Tierische Bremse für Großprojekte
Wegen Steinkrebsen müssen die ÖBB ihr großes Tunnelprojekt im Flachgau umplanen. Die Wirtschaftskammer kritisiert das als „nicht zeitgemäß“.
Scharlachkäfer, Gelbbauchunke, Raufußhuhn und nun der Steinkrebs: Es gibt in Salzburg eine ganze Reihe von Beispielen, wo die Entdeckung von streng geschützten Tierarten in geplanten Baugebieten zu Verzögerungen bei Großprojekten geführt hat. Die ÖBB müssen nun bei der Errichtung der Hochleistungsstrecke durch den Flachgau Rücksicht auf den Lebensraum der Krebse nehmen. Wie berichtet, darf die Deponie für den Aushub des 16,5 Kilometer langen Tunnels zwischen Köstendorf und der Stadt Salzburg nicht wie von den ÖBB eingereicht im Steinbachgraben in Lochen (Bezirk Braunau) errichtet werden.
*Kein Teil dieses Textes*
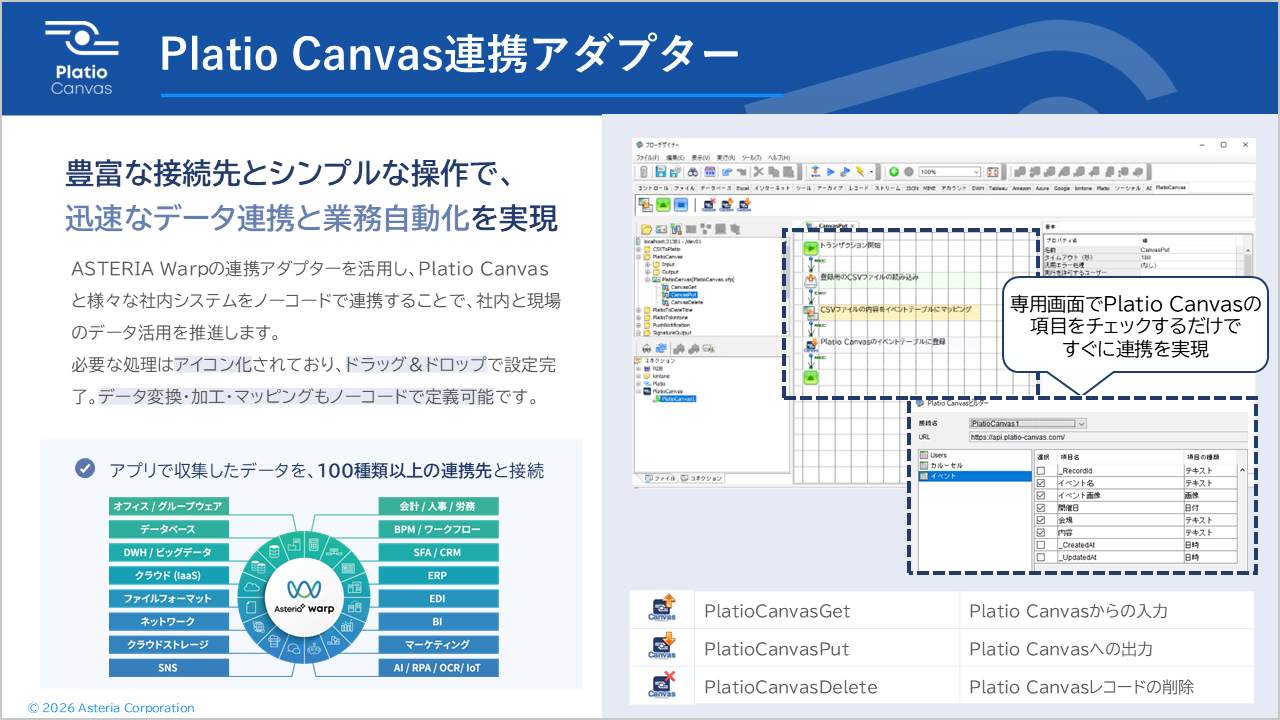Click the green back arrow icon

pyautogui.click(x=893, y=172)
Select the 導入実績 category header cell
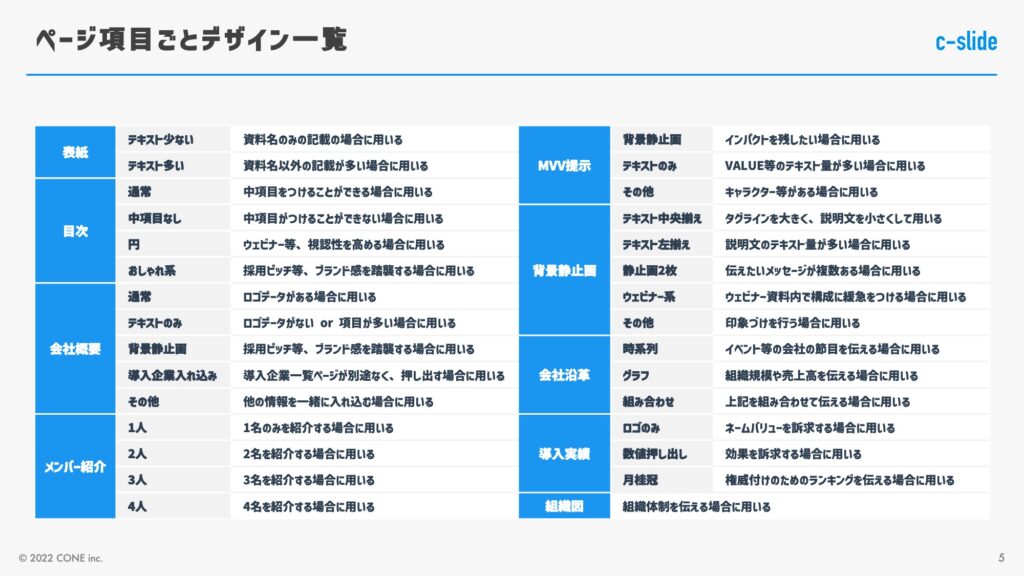1024x576 pixels. [x=564, y=453]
Denn dort sind vom Verkehrsministerium beauftragte Sachverständige im Rahmen des UVPVerfahrens auf eine unerwartet große Steinkrebspopulation gestoßen – es soll sich um rund 3000 der vom Aussterben bedrohten und daher streng geschützten Kleintiere handeln.
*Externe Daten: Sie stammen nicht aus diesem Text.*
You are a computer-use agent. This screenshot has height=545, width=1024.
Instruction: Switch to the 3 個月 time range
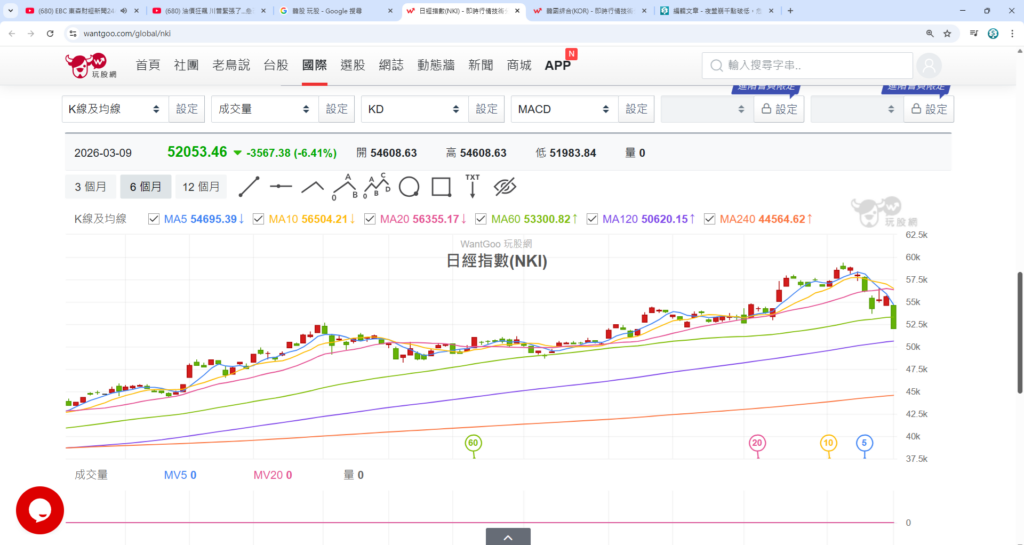coord(90,187)
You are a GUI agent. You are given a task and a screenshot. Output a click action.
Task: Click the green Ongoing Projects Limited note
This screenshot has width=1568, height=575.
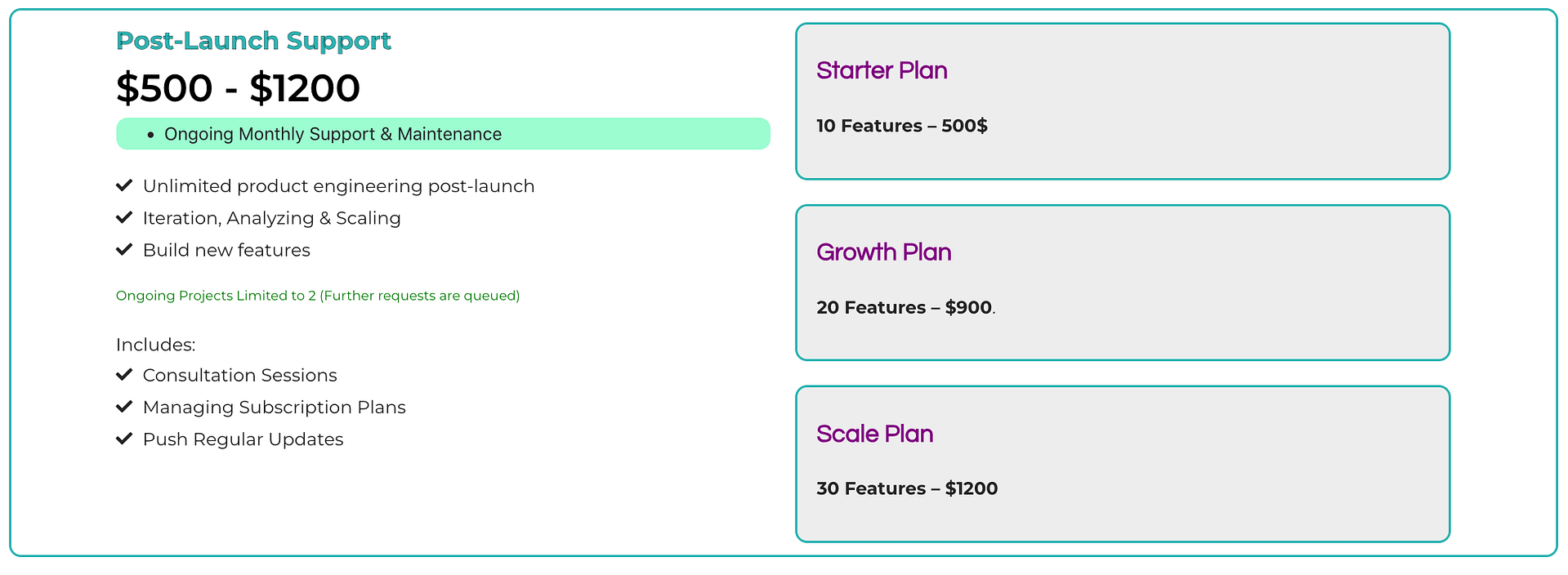318,296
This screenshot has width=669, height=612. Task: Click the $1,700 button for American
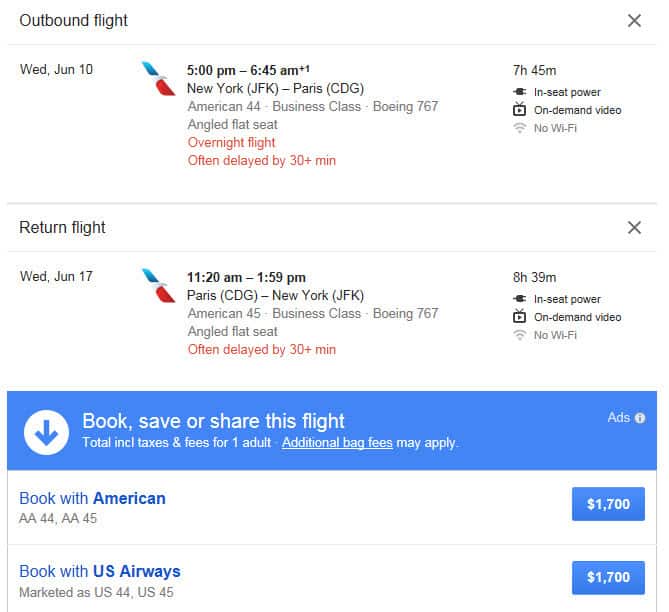(x=608, y=504)
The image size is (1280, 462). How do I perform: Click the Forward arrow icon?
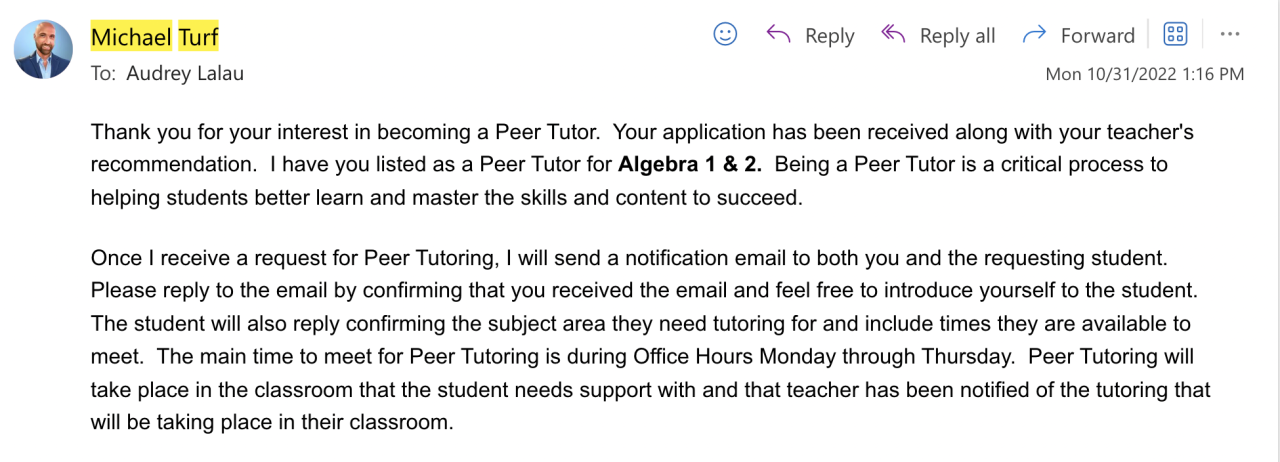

Dass nun umgeplant werden muss, führt Projektleiter Christian Höss auf einen „Kenntniszuwachs“zurück, der sich im laufenden Verfahren ergeben habe. Man habe dennoch „nach bestem Wissen und Gewissen“gearbeitet. „Für uns war das nicht absehbar. Wir haben uns diese Untersuchung nicht leicht gemacht, wo wir mit diesem Material hingehen“, versichert Höss.
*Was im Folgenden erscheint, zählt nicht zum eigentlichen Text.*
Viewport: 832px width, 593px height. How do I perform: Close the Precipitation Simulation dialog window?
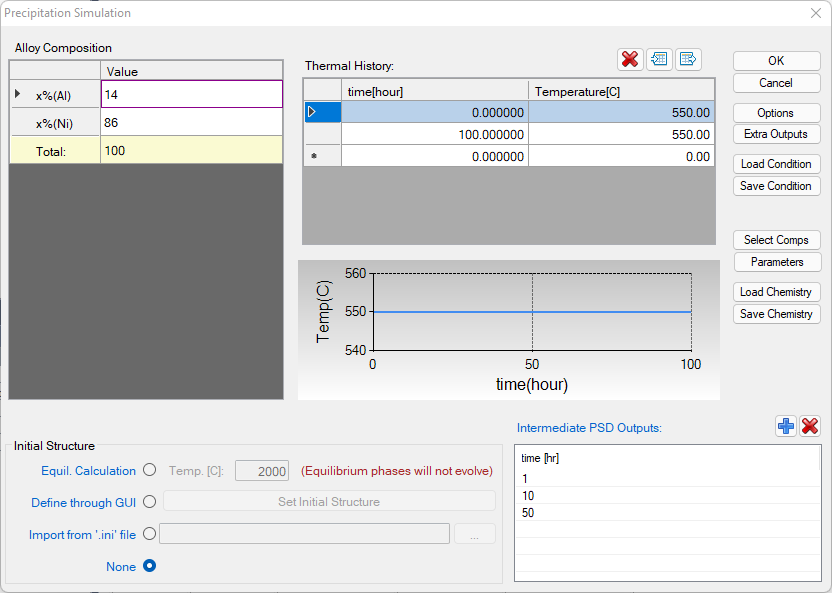coord(814,13)
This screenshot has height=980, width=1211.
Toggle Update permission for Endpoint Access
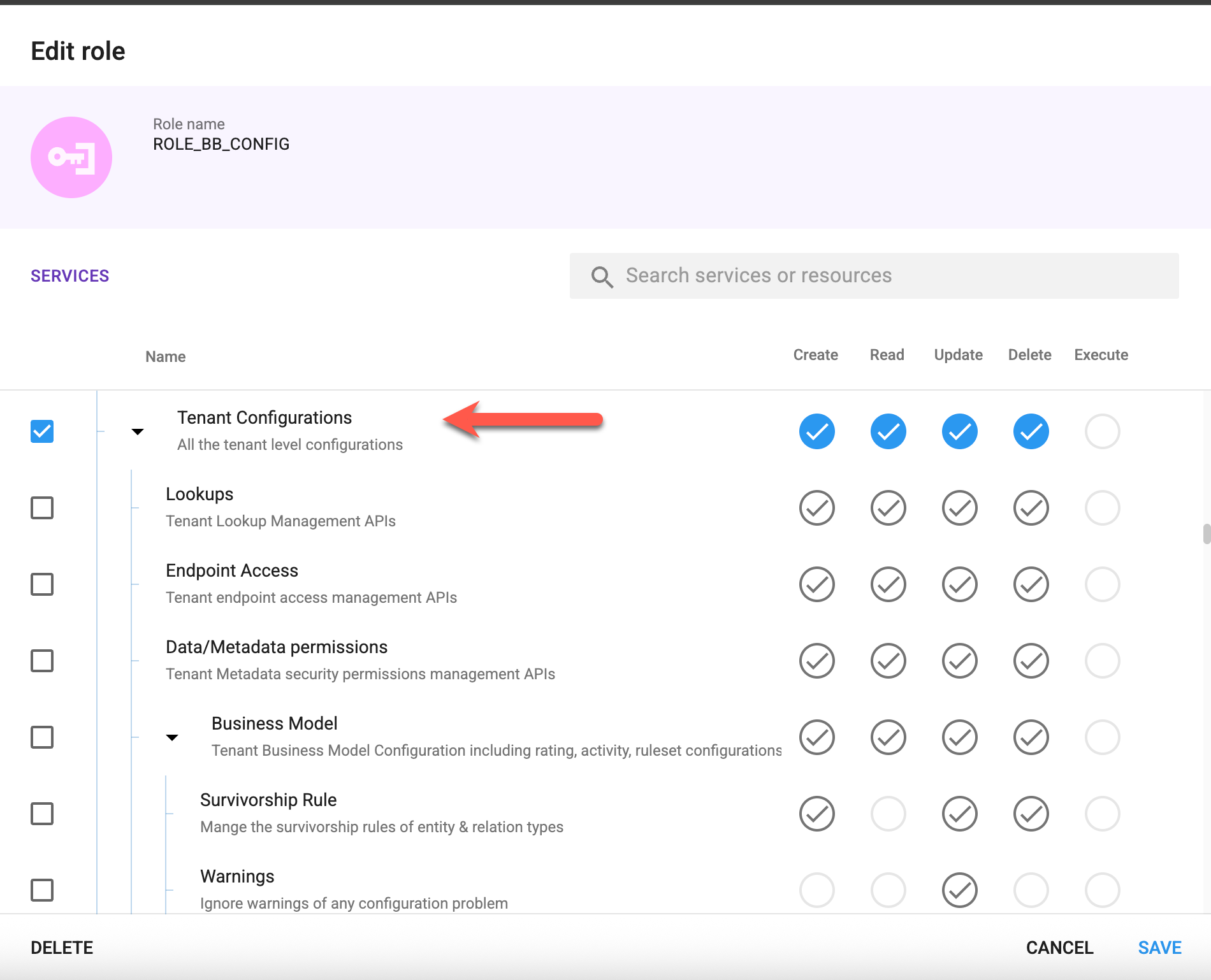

Von der zuständigen oberösterreichischen Umweltanwaltschaft war bereits in ihrer Stellungnahme zum Projekt im Juli angezweifelt worden, „dass der Steinkrebs zukünftig hier wieder einen geeigneten Lebensraum vorfindet. Gleiches gilt für das angedachte Ersatzgewässer, den Mühlbergerbach.“
Den Bedenken haben die Gutachter im UVP-Verfahren Rechnung getragen. Davon, dass Tiere Projekte „verhindern oder verzögern“, will Salzburgs Landesumweltanwältin Gishild Schaufler nichts wissen. Der Schutz gefährdeter Arten gehe alle Menschen etwas an. „Wir haben ein enormes Artensterben und dringen immer weiter in die Lebensräume vor“, sagt Schaufler. Projektwerber müssten akzeptieren, „dass gewisse Standorte nicht gehen. Meistens wird es ohnehin ermöglicht, zum Beispiel durch die Absammlung von Tieren.“
„Wir suchen eine alternative Lösung. Das ist realistisch.“Christian Höss, ÖBB-Projektleiter
Die ÖBB haben vom Ministerium vorerst sechs Monate Zeit bekommen, die Planungen zu überarbeiten und eine neue Lagerstätte für drei Millionen Kubikmeter Material zu finden. „Wir suchen eine alternative Lösung. Das ist realistisch“, meint Höss.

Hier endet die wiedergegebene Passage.